→ **DATA FOR PROCESSING**:

□ □ □ □

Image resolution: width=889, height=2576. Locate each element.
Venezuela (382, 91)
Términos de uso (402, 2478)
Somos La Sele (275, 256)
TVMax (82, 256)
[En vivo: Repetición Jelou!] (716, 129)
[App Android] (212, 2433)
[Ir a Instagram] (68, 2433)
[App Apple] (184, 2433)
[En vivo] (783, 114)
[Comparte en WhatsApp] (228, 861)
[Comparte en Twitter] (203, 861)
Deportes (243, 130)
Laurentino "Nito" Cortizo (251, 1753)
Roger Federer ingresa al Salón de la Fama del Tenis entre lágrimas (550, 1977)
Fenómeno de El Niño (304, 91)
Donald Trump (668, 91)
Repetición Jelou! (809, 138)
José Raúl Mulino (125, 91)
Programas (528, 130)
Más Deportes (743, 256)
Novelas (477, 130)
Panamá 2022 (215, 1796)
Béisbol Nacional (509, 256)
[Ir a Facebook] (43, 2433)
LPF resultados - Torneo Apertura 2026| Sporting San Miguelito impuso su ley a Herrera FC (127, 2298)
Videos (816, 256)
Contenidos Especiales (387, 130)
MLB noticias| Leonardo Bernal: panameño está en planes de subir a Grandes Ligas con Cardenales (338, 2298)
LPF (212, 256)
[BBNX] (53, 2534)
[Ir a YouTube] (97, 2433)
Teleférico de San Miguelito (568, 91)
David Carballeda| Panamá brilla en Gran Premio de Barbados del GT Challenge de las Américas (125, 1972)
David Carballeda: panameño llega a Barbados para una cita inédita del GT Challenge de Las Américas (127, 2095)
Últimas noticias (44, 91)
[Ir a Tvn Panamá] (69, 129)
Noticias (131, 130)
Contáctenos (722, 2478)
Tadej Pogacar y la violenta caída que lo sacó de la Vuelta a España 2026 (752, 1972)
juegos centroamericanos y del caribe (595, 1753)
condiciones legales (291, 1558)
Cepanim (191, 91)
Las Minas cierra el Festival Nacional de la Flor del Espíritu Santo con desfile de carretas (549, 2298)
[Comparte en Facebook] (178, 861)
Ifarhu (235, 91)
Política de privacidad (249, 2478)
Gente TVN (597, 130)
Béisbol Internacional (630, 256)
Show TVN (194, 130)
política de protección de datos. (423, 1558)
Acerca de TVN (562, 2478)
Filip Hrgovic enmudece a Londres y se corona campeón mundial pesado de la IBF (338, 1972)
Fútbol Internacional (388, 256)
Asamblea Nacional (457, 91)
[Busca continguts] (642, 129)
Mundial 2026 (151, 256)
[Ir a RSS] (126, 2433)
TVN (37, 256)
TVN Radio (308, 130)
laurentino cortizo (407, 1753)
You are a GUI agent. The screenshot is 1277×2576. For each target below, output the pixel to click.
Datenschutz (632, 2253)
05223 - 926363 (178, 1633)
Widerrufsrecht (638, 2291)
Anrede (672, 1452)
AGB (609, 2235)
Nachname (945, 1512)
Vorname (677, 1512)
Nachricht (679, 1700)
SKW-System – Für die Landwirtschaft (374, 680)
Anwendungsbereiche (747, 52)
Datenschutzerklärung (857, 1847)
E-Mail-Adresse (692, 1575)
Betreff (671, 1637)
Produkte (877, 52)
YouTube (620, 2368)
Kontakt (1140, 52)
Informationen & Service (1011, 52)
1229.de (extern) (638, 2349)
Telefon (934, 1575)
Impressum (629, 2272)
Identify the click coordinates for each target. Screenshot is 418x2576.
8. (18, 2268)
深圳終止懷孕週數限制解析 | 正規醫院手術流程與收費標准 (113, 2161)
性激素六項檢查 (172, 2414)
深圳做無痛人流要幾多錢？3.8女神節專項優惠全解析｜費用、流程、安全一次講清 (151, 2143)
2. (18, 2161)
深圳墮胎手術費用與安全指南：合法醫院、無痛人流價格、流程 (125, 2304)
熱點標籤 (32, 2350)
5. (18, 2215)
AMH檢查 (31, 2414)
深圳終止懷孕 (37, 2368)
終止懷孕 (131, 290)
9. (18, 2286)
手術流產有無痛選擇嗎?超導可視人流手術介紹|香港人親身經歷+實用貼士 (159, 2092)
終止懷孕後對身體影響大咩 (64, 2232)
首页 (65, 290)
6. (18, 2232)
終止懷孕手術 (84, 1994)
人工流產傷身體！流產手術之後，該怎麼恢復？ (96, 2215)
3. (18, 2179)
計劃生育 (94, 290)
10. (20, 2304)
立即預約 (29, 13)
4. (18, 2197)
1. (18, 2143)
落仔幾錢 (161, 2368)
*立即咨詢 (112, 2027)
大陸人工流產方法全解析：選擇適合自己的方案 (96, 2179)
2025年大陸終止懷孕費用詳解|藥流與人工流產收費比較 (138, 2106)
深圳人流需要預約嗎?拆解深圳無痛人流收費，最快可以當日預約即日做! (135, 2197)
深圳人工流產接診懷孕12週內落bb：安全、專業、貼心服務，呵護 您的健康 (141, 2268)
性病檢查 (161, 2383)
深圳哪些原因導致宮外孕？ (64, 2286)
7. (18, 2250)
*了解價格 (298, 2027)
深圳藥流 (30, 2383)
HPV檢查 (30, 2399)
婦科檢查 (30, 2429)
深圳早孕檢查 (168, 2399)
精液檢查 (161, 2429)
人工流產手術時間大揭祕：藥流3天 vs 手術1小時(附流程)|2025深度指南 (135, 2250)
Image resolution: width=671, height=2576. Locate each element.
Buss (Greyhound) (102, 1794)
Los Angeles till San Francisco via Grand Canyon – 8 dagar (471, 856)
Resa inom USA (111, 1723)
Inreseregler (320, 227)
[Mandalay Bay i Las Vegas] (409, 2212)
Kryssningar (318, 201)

□ □ □ □

→ **ASSIGNMENT**: Copy out every record exactly; leave nothing out.

→ **WORKED SOLUTION**:
Image resolution: width=889, height=2576. Locate each element.
Venezuela (382, 91)
Términos de uso (402, 2478)
Somos La Sele (275, 256)
TVMax (82, 256)
[En vivo: Repetición Jelou!] (716, 129)
[App Android] (212, 2433)
[Ir a Instagram] (68, 2433)
[App Apple] (184, 2433)
[En vivo] (783, 114)
[Comparte en WhatsApp] (228, 861)
[Comparte en Twitter] (203, 861)
Deportes (243, 130)
Laurentino "Nito" Cortizo (251, 1753)
Roger Federer ingresa al Salón de la Fama del Tenis entre lágrimas (550, 1977)
Fenómeno de El Niño (304, 91)
Donald Trump (668, 91)
Repetición Jelou! (809, 138)
José Raúl Mulino (125, 91)
Programas (528, 130)
Más Deportes (743, 256)
Novelas (477, 130)
Panamá 2022 (215, 1796)
Béisbol Nacional (509, 256)
[Ir a Facebook] (43, 2433)
LPF resultados - Torneo Apertura 2026| Sporting San Miguelito impuso su ley a Herrera FC (127, 2298)
Videos (816, 256)
Contenidos Especiales (387, 130)
MLB noticias| Leonardo Bernal: panameño está en planes de subir a Grandes Ligas con Cardenales (338, 2298)
LPF (212, 256)
[BBNX] (53, 2534)
[Ir a YouTube] (97, 2433)
Teleférico de San Miguelito (568, 91)
David Carballeda| Panamá brilla en Gran Premio de Barbados del GT Challenge de las Américas (125, 1972)
David Carballeda: panameño llega a Barbados para una cita inédita del GT Challenge de Las Américas (127, 2095)
Últimas noticias (44, 91)
[Ir a Tvn Panamá] (69, 129)
Noticias (131, 130)
Contáctenos (722, 2478)
Tadej Pogacar y la violenta caída que lo sacó de la Vuelta a España 2026 (752, 1972)
juegos centroamericanos y del caribe (595, 1753)
condiciones legales (291, 1558)
Cepanim (191, 91)
Las Minas cierra el Festival Nacional de la Flor del Espíritu Santo con desfile de carretas (549, 2298)
[Comparte en Facebook] (178, 861)
Ifarhu (235, 91)
Política de privacidad (249, 2478)
Gente TVN (597, 130)
Béisbol Internacional (630, 256)
Show TVN (194, 130)
política de protección de datos. (423, 1558)
Acerca de TVN (562, 2478)
Filip Hrgovic enmudece a Londres y se corona campeón mundial pesado de la IBF (338, 1972)
Fútbol Internacional (388, 256)
Asamblea Nacional (457, 91)
[Busca continguts] (642, 129)
Mundial 2026 (151, 256)
[Ir a RSS] (126, 2433)
TVN (37, 256)
TVN Radio (308, 130)
laurentino cortizo (407, 1753)
You are a GUI agent. The screenshot is 1277×2576. For each target below, output the pixel to click.
Datenschutz (632, 2253)
05223 - 926363 (178, 1633)
Widerrufsrecht (638, 2291)
Anrede (672, 1452)
AGB (609, 2235)
Nachname (945, 1512)
Vorname (677, 1512)
Nachricht (679, 1700)
SKW-System – Für die Landwirtschaft (374, 680)
Anwendungsbereiche (747, 52)
Datenschutzerklärung (857, 1847)
E-Mail-Adresse (692, 1575)
Betreff (671, 1637)
Produkte (877, 52)
YouTube (620, 2368)
Kontakt (1140, 52)
Informationen & Service (1011, 52)
1229.de (extern) (638, 2349)
Telefon (934, 1575)
Impressum (629, 2272)
Identify the click coordinates for each target. Screenshot is 418x2576.
8. (18, 2268)
深圳終止懷孕週數限制解析 | 正規醫院手術流程與收費標准 (113, 2161)
性激素六項檢查 (172, 2414)
深圳做無痛人流要幾多錢？3.8女神節專項優惠全解析｜費用、流程、安全一次講清 (151, 2143)
2. (18, 2161)
深圳墮胎手術費用與安全指南：合法醫院、無痛人流價格、流程 (125, 2304)
熱點標籤 (32, 2350)
5. (18, 2215)
AMH檢查 (31, 2414)
深圳終止懷孕 (37, 2368)
終止懷孕 (131, 290)
9. (18, 2286)
手術流產有無痛選擇嗎?超導可視人流手術介紹|香港人親身經歷+實用貼士 (159, 2092)
終止懷孕後對身體影響大咩 (64, 2232)
首页 (65, 290)
6. (18, 2232)
終止懷孕手術 (84, 1994)
人工流產傷身體！流產手術之後，該怎麼恢復？ (96, 2215)
3. (18, 2179)
計劃生育 (94, 290)
10. (20, 2304)
立即預約 (29, 13)
4. (18, 2197)
1. (18, 2143)
落仔幾錢 (161, 2368)
*立即咨詢 (112, 2027)
大陸人工流產方法全解析：選擇適合自己的方案 (96, 2179)
2025年大陸終止懷孕費用詳解|藥流與人工流產收費比較 (138, 2106)
深圳人流需要預約嗎?拆解深圳無痛人流收費，最快可以當日預約即日做! (135, 2197)
深圳人工流產接診懷孕12週內落bb：安全、專業、貼心服務，呵護 您的健康 (141, 2268)
性病檢查 (161, 2383)
深圳哪些原因導致宮外孕？ (64, 2286)
7. (18, 2250)
*了解價格 (298, 2027)
深圳藥流 (30, 2383)
HPV檢查 (30, 2399)
婦科檢查 (30, 2429)
深圳早孕檢查 (168, 2399)
精液檢查 (161, 2429)
人工流產手術時間大揭祕：藥流3天 vs 手術1小時(附流程)|2025深度指南 (135, 2250)
Image resolution: width=671, height=2576. Locate each element.
Buss (Greyhound) (102, 1794)
Los Angeles till San Francisco via Grand Canyon – 8 dagar (471, 856)
Resa inom USA (111, 1723)
Inreseregler (320, 227)
[Mandalay Bay i Las Vegas] (409, 2212)
Kryssningar (318, 201)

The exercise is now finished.